### Dataset ###

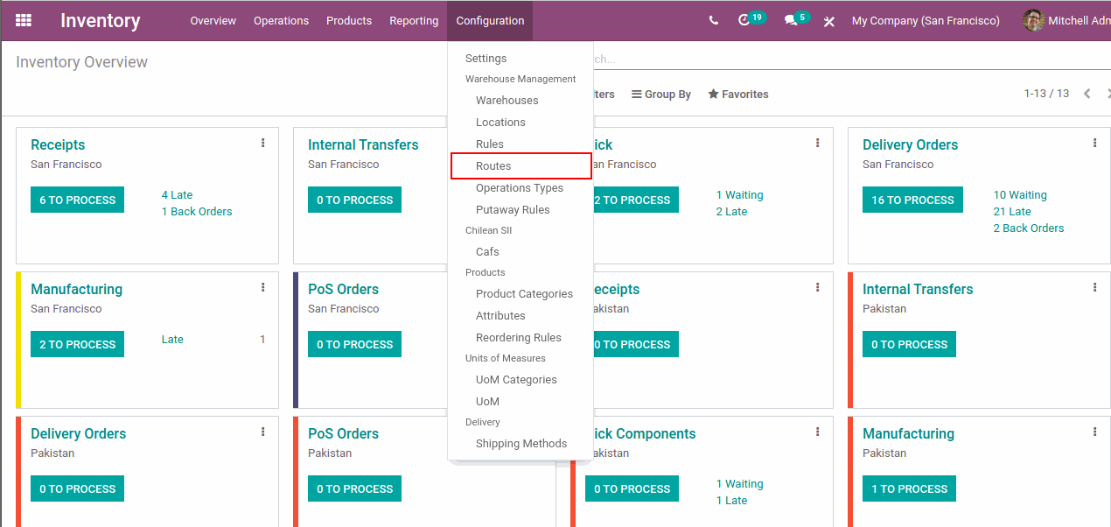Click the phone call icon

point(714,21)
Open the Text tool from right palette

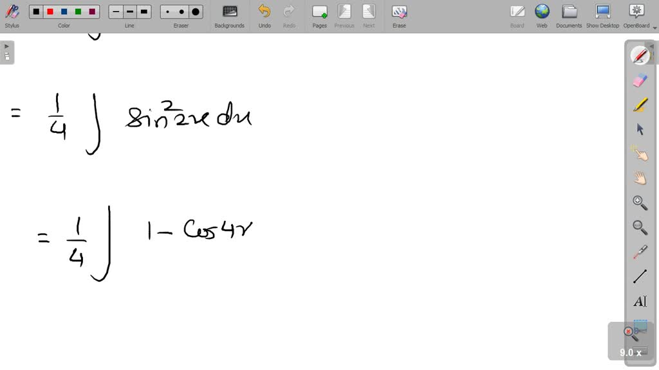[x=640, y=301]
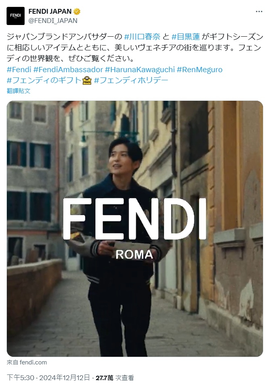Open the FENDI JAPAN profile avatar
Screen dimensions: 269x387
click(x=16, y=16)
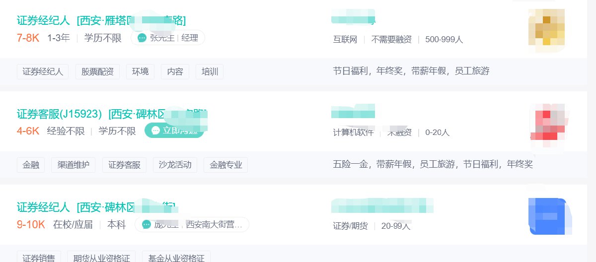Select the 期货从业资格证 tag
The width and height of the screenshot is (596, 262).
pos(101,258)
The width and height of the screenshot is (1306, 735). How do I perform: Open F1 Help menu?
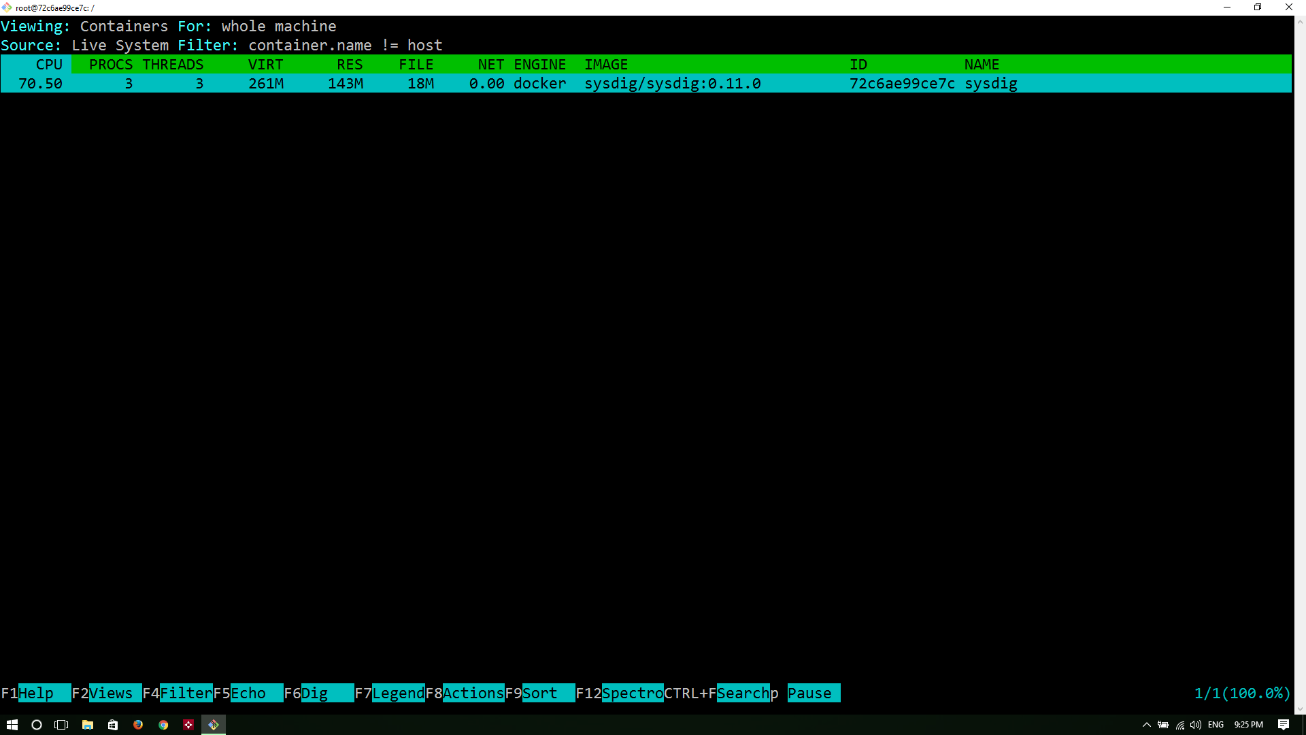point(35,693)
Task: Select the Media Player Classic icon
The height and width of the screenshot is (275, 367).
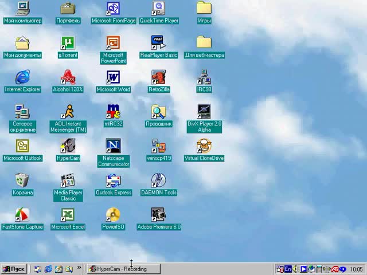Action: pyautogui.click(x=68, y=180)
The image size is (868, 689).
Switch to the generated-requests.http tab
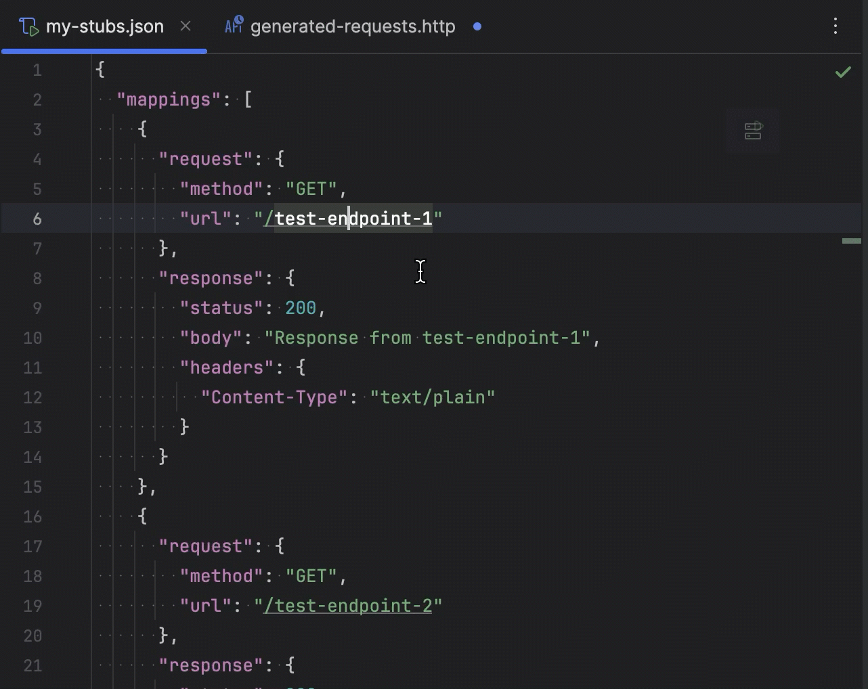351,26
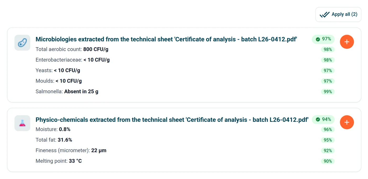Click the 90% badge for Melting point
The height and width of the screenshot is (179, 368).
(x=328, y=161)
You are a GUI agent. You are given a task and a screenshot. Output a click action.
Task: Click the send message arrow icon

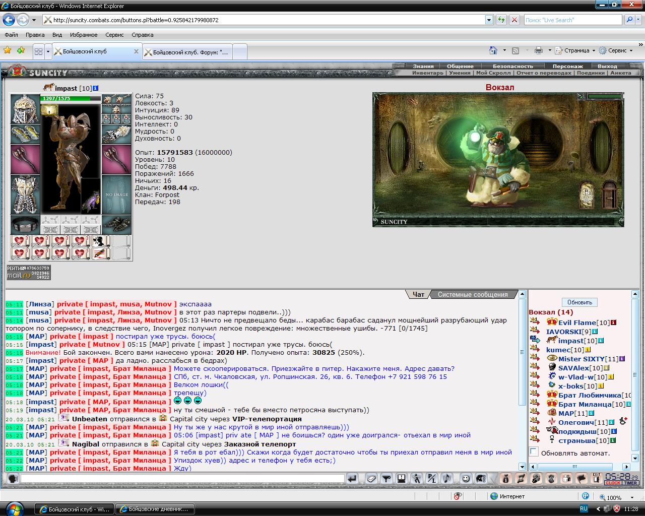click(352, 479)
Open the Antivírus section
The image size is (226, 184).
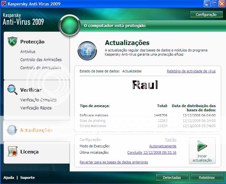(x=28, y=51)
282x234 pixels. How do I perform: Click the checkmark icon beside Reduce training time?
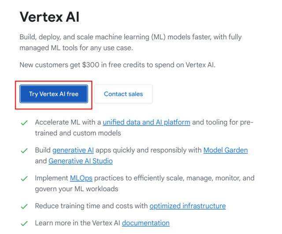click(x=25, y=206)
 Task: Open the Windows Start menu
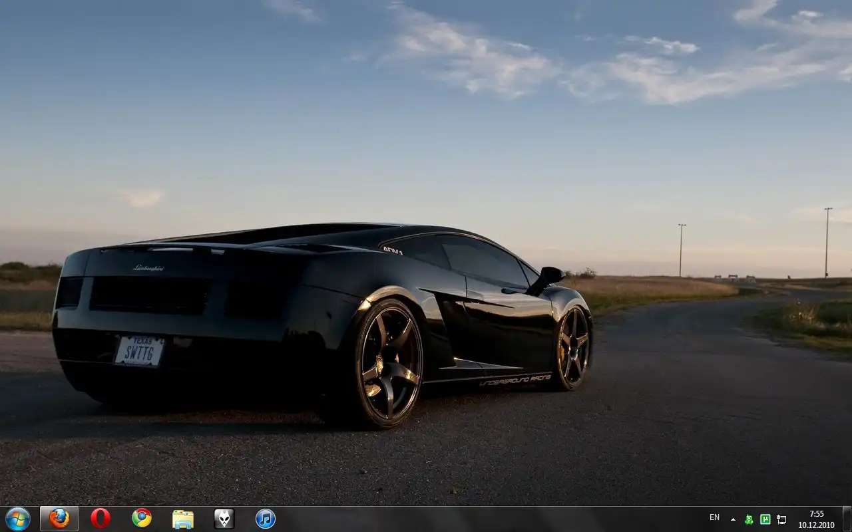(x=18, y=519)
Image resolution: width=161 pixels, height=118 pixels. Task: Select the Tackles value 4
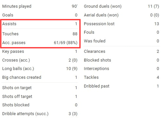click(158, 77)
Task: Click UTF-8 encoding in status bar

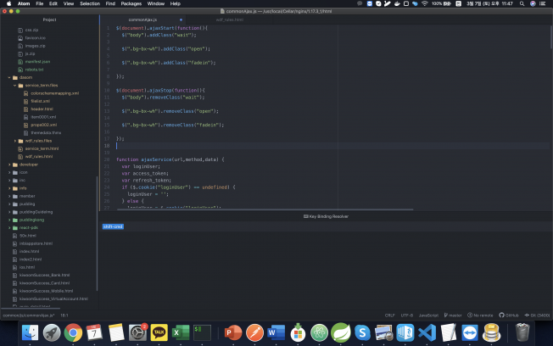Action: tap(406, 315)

###

What you should do:
Only the lines from the one containing "Task: Open the Windows Start menu" through the end of the records above should be retyped, exactly as they stand, with any pictures left out.

Solution for this problem:
 Task: Open the Windows Start menu
(x=18, y=519)
Image resolution: width=161 pixels, height=118 pixels. Task: Select the Tackles value 4
click(158, 77)
Task: Click UTF-8 encoding in status bar

Action: tap(406, 315)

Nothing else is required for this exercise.